EXERCISE REQUIREMENTS:
Answer these questions from the article about OpenAI and Nvidia's chips.
(a) By how much did Nvidia's stock fall on Monday?
(b) How much did Nvidia disclose plans to invest in OpenAI in September last year?
(c) What share of OpenAI's future inference computational requirements could the new hardware it needs ultimately meet?

EXERCISE TEXT:
Nvidia's AI dominance faces a major test! OpenAI is dissatisfied with some of its latest AI chips.
According to media reports citing several informed sources, OpenAI is not satisfied with some of Nvidia's latest artificial intelligence chips and has been seeking alternatives since last year. This could further complicate the relationship between the two most closely watched companies in the AI boom.
This strategic shift by OpenAI is driven by its increasing emphasis on chips used in specific aspects of AI inference. Inference refers to the computational process performed by AI models, like those powering ChatGPT, when responding to user questions and requests. Nvidia still dominates the field of chips needed to train large AI models, while inference is becoming a new battleground for competition.
Analysts say OpenAI and other companies’ decision to seek alternatives in the inference chip market marks a significant test of Nvidia’s dominant position in AI.
On Monday, Nvidia’s stock fell nearly 2.9%.
Currently, OpenAI and Nvidia are still negotiating investment:
In September last year, Nvidia disclosed plans to invest up to $100 billion in OpenAI as part of a deal that would give Nvidia shares in the startup and provide OpenAI with funding to buy advanced chips.
Meanwhile, OpenAI has struck deals with companies like AMD to buy GPUs that compete with Nvidia's offerings. However, sources say OpenAI’s constantly evolving product roadmap has also changed the type of computing resources needed, making negotiations with Nvidia more complicated and slow-moving.
Last Saturday, Nvidia CEO Jensen Huang played down reports of tensions with OpenAI, calling such claims “pure nonsense,” and said Nvidia still plans to make major investments in OpenAI. Nvidia said in a statement: “Customers continue to choose Nvidia for inference because we deliver the best performance and total cost of ownership at massive scale.”
An OpenAI spokesperson, in a separate statement, said the company relies on Nvidia for the vast majority of its inference compute clusters, and that Nvidia offers the best price-performance for inference.
Sources revealed OpenAI is dissatisfied with how Nvidia hardware handles specific issues, such as software development and AI interactions with other software. OpenAI needs new hardware that could ultimately meet roughly 10% of its inference computational requirements in the future.

DATA FOR ANALYSIS:
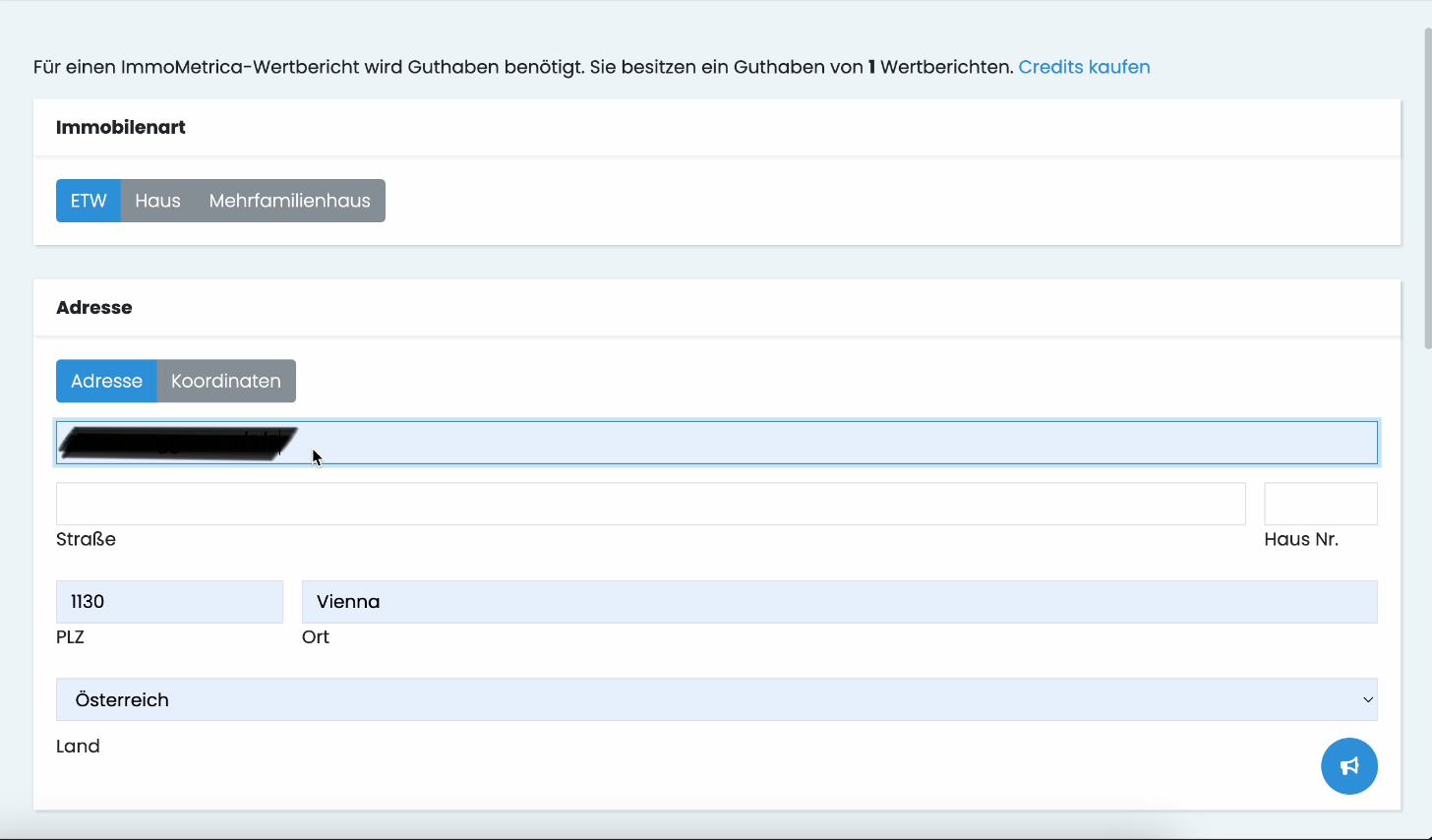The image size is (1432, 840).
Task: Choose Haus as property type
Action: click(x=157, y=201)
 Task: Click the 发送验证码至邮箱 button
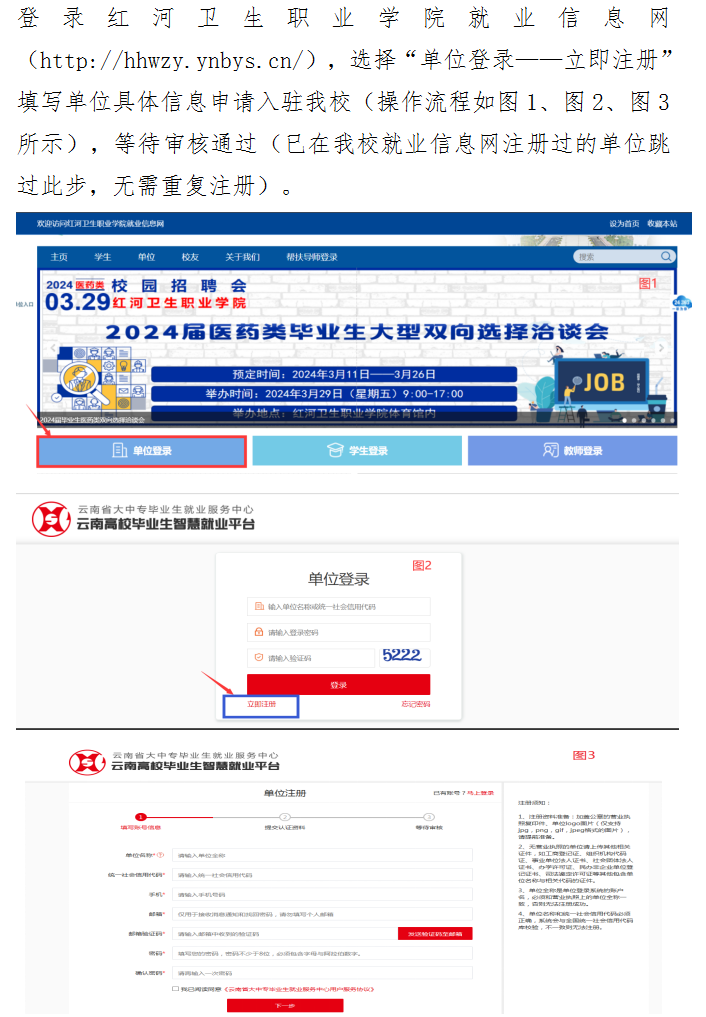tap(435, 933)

SOLUTION:
(a) Nearly 2.9%.
(b) Up to $100 billion.
(c) Roughly 10%.